__Problems and tasks__
**a.** In two sentences, what does the text on the 1994 Ohio State Treasurer election say?
**b.** According to the text on the 1994 Ohio State Treasurer election, what share of the Democratic primary vote did Barbara Sykes win?

··· Text provided ···

The 1994 Ohio State Treasurer election was held on November 8, 1994, to elect the Ohio State Treasurer. Primaries were held on May 3, 1994.

Republican incumbent Ohio State Treasurer Ken Blackwell, who was appointed following Democrat Mary Ellen Withrow's resignation after being nominated to Treasurer of the United States, won election to a full term, defeating the Democratic nominee Akron City Council member Barbara Sykes by eleven percentage points.

== Republican primary ==
=== Candidates ===
- Ken Blackwell, incumbent Ohio State Treasurer (1994–1999)
=== Campaign ===
Blackwell won the Republican nomination unopposed.
=== Results ===

Republican primary results
| Party |  | Candidate | Votes | % |
|---|---|---|---|---|
|  | Republican | Ken Blackwell | 610,594 | 100% |
| Total votes |  |  | 610,594 | 100.00% |

== Democratic primary ==
=== Candidates ===
- Barbara Sykes, Akron City Council member
- George McKelvey, Mahoning County Treasurer
=== Campaign ===
Sykes easily won the Democratic nomination over McKelvey, winning with 62.74% of the vote.

··· Recorded data ···

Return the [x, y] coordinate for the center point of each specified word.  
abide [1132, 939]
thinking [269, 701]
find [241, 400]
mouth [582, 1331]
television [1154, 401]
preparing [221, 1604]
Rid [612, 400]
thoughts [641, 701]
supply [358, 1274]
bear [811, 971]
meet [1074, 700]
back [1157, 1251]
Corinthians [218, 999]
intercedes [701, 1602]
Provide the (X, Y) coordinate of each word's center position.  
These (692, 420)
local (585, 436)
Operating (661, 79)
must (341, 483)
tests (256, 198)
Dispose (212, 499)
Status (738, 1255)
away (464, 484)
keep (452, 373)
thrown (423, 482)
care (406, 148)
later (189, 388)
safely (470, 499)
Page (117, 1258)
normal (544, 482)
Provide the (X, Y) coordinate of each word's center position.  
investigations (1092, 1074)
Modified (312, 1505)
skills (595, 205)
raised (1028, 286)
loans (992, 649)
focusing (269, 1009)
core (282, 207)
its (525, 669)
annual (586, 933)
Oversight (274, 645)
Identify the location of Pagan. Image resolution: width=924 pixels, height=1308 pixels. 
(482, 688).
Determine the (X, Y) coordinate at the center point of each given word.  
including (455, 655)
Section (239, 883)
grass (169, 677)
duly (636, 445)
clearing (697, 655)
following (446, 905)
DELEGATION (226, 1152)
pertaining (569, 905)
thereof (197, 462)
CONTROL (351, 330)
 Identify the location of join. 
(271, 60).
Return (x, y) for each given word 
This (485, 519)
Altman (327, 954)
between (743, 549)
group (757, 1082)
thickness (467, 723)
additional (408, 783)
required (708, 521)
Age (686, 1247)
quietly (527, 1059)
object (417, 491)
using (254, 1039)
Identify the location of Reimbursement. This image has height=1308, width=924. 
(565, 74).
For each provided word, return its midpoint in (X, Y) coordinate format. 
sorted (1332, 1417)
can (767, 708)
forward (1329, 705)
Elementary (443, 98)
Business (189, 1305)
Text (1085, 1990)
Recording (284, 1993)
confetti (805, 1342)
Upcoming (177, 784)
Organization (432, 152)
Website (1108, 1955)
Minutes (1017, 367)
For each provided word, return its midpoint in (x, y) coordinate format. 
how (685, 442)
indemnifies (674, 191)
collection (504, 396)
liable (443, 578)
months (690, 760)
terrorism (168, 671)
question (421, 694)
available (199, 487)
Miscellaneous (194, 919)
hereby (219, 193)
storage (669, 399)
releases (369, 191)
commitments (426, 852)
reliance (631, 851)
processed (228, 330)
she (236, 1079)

···

__Solutions per task__
**a.** Republican incumbent Ken Blackwell, who had been appointed after Democrat Mary Ellen Withrow resigned upon being nominated Treasurer of the United States, won a full term as Ohio State Treasurer in the election held on November 8, 1994. Unopposed in the Republican primary, he defeated Democratic nominee Barbara Sykes, an Akron City Council member who had easily beaten George McKelvey for her party's nomination, by eleven percentage points.

**b.** 62.74%